The Handbook on Socially Interactive Agents provides a comprehensive overview of the research fields of Embodied Conversational Agents, Intelligent Virtual Agents, and Social Robotics. Socially Interactive Agents (SIAs), whether virtually or physically embodied, are autonomous agents that are able to perceive an environment including people or other agents, reason, decide how to interact, and express attitudes such as emotions, engagement, or empathy. They are capable of interacting with people and one another in a socially intelligent manner using multimodal communicative behaviors, with the goal to support humans in various domains.

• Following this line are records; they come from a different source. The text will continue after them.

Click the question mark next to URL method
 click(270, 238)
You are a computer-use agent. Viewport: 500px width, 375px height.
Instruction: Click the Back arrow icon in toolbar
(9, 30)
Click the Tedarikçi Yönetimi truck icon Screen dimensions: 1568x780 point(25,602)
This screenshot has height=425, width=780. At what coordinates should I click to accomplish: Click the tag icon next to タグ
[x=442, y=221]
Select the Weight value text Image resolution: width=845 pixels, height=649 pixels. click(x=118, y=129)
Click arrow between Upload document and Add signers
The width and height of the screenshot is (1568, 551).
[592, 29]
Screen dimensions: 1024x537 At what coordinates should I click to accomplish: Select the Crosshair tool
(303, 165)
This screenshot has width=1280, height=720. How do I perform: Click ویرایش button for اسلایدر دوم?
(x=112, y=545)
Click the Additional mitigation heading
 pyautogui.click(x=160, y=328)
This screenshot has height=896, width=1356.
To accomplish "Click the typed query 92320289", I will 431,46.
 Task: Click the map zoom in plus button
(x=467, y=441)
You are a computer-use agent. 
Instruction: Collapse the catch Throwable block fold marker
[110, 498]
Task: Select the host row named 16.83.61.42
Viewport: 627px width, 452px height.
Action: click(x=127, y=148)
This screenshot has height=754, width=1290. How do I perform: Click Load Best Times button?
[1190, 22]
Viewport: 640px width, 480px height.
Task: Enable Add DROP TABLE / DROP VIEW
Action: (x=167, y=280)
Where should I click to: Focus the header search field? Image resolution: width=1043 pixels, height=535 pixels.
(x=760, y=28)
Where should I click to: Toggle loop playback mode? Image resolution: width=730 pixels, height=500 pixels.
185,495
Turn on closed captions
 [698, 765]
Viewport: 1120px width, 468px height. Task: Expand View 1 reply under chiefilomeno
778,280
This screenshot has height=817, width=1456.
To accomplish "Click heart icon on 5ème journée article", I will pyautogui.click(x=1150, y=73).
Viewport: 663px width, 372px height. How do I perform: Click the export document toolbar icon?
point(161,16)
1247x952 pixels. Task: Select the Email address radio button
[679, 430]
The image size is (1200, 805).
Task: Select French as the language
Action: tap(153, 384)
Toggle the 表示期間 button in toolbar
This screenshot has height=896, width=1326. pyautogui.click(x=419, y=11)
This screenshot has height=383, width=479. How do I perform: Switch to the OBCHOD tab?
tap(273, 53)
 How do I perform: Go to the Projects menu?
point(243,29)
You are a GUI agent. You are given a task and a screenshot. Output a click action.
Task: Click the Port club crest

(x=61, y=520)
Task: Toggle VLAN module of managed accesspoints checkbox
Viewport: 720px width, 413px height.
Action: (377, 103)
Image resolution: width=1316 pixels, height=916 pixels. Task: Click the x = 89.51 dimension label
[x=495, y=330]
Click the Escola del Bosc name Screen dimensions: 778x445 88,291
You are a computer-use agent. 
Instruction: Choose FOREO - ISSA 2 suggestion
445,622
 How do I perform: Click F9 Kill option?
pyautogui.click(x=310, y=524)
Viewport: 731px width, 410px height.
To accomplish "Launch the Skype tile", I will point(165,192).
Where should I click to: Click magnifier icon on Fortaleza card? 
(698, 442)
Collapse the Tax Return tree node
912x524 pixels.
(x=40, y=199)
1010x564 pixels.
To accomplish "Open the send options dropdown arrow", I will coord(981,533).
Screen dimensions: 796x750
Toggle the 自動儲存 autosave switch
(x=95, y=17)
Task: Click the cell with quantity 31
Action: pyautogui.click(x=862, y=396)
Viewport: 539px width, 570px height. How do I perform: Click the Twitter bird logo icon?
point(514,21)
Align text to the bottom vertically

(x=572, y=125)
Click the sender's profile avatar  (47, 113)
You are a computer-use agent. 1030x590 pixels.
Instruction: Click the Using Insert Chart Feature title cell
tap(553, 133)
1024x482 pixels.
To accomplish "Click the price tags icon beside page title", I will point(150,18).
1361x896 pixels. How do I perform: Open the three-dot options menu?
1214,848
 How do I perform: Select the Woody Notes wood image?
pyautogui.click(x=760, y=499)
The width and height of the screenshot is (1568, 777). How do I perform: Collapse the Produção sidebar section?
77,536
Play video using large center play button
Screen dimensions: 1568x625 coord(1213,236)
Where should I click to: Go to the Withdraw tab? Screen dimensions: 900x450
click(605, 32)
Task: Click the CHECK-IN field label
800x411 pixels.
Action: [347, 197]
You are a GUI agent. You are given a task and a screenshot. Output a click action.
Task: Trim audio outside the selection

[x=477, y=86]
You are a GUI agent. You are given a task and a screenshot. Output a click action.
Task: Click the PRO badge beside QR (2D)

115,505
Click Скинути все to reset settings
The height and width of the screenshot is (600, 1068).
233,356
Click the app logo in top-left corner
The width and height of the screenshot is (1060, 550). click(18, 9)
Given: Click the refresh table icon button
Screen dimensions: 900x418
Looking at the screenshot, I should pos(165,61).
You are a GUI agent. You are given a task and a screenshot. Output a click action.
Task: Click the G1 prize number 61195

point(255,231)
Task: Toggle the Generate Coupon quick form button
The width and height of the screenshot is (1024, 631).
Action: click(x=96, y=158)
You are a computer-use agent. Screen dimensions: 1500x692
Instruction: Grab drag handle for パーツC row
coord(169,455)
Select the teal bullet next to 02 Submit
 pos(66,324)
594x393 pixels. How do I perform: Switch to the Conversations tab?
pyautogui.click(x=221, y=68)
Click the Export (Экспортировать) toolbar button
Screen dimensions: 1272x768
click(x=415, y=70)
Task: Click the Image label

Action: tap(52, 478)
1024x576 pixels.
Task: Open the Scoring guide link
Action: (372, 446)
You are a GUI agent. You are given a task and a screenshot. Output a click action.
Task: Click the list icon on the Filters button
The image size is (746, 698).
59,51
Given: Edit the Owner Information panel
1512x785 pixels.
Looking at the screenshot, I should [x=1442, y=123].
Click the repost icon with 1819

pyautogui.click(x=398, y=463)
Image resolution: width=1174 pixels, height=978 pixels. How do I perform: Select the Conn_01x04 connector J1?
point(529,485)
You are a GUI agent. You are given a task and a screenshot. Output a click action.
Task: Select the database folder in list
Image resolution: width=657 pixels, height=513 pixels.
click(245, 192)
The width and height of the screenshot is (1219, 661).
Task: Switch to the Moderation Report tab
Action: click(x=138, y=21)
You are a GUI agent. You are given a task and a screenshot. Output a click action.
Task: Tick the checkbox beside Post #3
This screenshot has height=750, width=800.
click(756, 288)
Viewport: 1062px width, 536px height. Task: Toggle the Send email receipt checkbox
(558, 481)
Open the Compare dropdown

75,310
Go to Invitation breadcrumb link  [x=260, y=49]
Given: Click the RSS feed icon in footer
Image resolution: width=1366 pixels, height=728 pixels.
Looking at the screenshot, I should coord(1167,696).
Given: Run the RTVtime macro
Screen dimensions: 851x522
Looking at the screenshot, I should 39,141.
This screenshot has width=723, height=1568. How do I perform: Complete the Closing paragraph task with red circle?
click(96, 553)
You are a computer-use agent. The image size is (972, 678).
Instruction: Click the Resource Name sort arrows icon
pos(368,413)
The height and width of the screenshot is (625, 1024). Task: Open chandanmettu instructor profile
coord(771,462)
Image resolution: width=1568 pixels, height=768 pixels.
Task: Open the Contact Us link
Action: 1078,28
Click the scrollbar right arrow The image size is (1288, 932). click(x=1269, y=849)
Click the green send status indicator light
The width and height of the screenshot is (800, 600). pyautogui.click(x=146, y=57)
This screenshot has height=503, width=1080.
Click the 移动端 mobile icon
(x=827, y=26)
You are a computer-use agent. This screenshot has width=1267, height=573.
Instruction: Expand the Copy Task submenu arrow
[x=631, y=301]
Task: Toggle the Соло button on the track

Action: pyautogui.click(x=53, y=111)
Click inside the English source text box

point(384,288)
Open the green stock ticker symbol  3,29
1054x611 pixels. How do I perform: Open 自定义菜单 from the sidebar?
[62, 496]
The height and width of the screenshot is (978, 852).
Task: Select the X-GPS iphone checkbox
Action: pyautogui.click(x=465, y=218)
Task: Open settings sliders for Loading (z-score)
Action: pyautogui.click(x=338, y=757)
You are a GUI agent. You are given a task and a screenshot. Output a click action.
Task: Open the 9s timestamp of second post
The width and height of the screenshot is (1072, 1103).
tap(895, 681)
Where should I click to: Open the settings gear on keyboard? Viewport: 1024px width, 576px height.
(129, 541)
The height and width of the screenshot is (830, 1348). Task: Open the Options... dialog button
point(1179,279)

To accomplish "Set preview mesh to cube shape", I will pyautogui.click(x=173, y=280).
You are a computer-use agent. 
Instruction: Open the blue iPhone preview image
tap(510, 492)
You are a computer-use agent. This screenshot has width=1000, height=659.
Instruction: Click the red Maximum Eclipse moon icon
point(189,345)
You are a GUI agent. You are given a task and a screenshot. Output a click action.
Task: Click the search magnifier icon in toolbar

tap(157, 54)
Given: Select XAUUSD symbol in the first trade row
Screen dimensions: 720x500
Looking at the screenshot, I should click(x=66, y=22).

Written by international experts in their respective fields, the book summarizes research in the many important research communities pertinent for SIAs, while discussing current challenges and future directions. The handbook provides easy access to modeling and studying SIAs for researchers and students, and aims at further bridging the gap between the research communities involved.
In two volumes, the book clearly structures the vast body of research. The first volume starts by introducing what is involved in SIAs research, in particular research methodologies and ethical implications of developing SIAs. It further examines research on appearance and behavior, focusing on multimodality. Finally, social cognition for SIAs is investigated using different theoretical models and phenomena such as theory of mind or pro-sociality. The second volume starts with perspectives on interaction, examined from different angles such as interaction in social space, group interaction, or long-term interaction. It also includes an extensive overview summarizing research and systems of human–agent platforms and of some of the major application areas of SIAs such as education, aging support, autism, and games.
Table of Contents
Introduction to Socially Interactive Agents
Empirical Methods in the Social Science for Researching Socially Interactive Agents
Social Reactions to Socially Interactive Agents and Their Ethical Implications
Appearance
Natural Language Understanding in Socially Interactive Agents
Building and Designing Expressive Speech Synthesis
Gesture Generation
Multimodal Behavior Modeling for Socially Interactive Agents
Theory of Mind and Joint Attention
Emotion
Empathy and Prosociality in Social Agents
Rapport Between Humans and Socially Interactive Agents
Culture for Socially Interactive Agents
About the Author(s)
Birgit Lugrin, University of Wurzburg
Birgit Lugrin (maiden name Birgit Endrass) is a professor for media informatics at the University of Wurzburg, Germany. Since her first contact with a socially interactive agent (the Greta agent) in 2003, she has been fascinated about the research area. Ten years later, she received the prestigious IFAAMAS Victor Lesser Distinguished Dissertation Award and the research award from Augsburg University for her doctoral thesis titled “Cultural Diversity for Virtual Characters.” Today she could not be happier about the chance to co-edit this handbook and work with all the great researchers who have contributed to make this happen.
Catherine Pelachaud, Sorbonne University
Catherine Pelachaud is Director of research at CNRS in the ISIR Laboratory, Sorbonne University. She received her PhD in Computer Graphics at the University of Pennsylvania, Philadelphia, PA, USA, in 1991. She participated in the elaboration of the first embodied conversation agent system, Gesture-Jack, with Justine Cassell, Norman Badler, and Mark Steedman when she was a post-doctoral researcher at the University of Pennsylvania. With her research
team, she has been developing an interactive virtual agent platform, Greta, that can display emotional and communicative behaviors.
David Traum, University of Southern California
David Traum is the Director for Natural Language Research at the Institute for Creative Technologies (ICT) and Research Professor in the Department of Computer Science at the University of Southern California (USC). He leads the Natural Language Dialogue Group at ICT. Traum’s research focuses on dialogue communication between humans and artificial agents. He has engaged in theoretical, implementational, and empirical approaches to the problem, studying human–human natural language and multimodal dialogue, as well as building a number of dialogue systems to communicate with human users. Traum earned his PhD in Computer Science at the University of Rochester in 1994.